This week has been pretty rough.
It started with working late on Monday, to prepare for a trip to Southern California on Tuesday. I flew down Tuesday morning, worked for several hours in a somewhat picturesque desert, then flew back that same night. Wednesday was a normal work day, followed by writing with Michael and Cody (and Jenni!) at Starbucks. I was so frazzled, though, that I forgot to grab the power cord for my laptop, and had to do everything with pen and paper. Thursday was the holiday party at work, followed by the whole rest of the evening Christmas shopping with the kids.
Now it’s Friday. As I’m writing this, there are a large number of teenagers in my living room, enjoying each other and having a Christmas Party. My writing laptop is out there, hooked up to the stereo, playing Christmas music. I’m hiding away in my garage, clicking and clacking on my mechanical keyboard, enjoying some distance between me and all that noise and energy.

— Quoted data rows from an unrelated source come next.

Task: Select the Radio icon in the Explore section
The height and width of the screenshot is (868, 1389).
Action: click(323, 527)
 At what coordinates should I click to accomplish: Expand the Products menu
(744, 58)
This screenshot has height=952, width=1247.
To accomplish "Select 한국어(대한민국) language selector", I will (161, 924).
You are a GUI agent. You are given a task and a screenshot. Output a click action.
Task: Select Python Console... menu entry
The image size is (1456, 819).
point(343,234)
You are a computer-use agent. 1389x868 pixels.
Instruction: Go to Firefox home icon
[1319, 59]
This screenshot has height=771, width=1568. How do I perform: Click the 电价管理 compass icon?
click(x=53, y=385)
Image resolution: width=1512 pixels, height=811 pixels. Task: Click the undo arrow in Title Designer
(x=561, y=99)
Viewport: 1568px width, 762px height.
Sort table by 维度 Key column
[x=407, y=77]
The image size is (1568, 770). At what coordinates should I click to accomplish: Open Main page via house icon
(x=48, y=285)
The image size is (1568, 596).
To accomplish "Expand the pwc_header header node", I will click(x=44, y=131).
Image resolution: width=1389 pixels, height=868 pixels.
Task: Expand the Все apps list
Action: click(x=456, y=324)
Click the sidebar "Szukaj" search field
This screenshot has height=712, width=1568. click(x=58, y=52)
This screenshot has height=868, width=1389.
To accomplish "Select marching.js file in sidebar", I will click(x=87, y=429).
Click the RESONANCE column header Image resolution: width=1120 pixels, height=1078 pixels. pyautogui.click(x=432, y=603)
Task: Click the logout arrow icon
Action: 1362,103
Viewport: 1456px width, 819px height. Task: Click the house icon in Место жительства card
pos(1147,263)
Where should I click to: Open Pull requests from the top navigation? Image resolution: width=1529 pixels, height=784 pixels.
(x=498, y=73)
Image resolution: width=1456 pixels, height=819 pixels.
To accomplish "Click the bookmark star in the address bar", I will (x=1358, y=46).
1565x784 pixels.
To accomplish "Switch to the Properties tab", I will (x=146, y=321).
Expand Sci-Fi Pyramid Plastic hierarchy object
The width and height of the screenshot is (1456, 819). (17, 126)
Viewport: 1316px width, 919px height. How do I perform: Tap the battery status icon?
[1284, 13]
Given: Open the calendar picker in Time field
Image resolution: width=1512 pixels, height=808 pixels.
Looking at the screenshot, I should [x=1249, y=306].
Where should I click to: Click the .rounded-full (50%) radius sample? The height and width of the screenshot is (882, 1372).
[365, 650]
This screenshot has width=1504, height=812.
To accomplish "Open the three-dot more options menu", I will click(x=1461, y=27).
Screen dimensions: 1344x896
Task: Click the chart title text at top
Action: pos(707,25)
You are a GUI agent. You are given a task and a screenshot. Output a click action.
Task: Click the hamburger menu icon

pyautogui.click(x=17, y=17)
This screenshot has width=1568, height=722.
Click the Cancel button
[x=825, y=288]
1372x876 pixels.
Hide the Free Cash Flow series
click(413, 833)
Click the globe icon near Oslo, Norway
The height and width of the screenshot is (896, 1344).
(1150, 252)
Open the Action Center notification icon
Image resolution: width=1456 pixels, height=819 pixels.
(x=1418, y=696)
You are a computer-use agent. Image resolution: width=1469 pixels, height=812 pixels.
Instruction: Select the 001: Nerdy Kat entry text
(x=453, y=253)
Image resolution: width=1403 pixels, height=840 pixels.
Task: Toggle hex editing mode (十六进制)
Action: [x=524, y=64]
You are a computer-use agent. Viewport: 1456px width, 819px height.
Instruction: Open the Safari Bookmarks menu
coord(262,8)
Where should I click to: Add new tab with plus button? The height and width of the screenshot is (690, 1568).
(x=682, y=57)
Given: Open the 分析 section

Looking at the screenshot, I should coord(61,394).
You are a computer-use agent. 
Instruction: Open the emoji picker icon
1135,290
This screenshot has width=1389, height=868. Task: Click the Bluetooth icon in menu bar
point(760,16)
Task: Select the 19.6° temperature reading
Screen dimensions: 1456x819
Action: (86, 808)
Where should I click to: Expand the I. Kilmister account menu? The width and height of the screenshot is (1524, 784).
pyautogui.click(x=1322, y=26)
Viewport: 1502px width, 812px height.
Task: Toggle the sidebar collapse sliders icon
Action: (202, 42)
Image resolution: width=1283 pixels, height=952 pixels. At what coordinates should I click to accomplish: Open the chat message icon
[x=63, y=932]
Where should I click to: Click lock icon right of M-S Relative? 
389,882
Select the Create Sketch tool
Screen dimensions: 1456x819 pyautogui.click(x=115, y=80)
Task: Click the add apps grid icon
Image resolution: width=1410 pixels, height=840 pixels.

I’m not an expert on the Myers Briggs personality types, but I know what this feeling is that I’m experiencing. It’s the same thing I felt at the very end of Convolution. I’m out of that stuff that lets me hang out with people in an enjoyable way. I feel low. I’m tired. I’m on the edge of crankiness.
Fortunately, I’m also experienced with this little personality quirk, and I know how to deal with it. First, I need to do what I’m doing now. That is, I put a little distance between me and the rest of the world. It’s not a huge gulf. Melissa can still poke her head out and check on me, and I have walked in and been a little bit sociable throughout the evening. But there is a shield I can duck behind, and try to get my thoughts in order, and breathe easy.
That’s one of the things that was so crazy about this week. Normally, as a programmer, I can just put my headphones on, dive into my code, and the rest of the world goes away. I have to expend energy on the programming, but I also recharge a little. When I finish a particularly gnarly project, I get a huge boost. Or if I’m feeling really low, I can drift into the monotonous, mindless side of programming, and spend my work day recharging. It normally works out really well for me.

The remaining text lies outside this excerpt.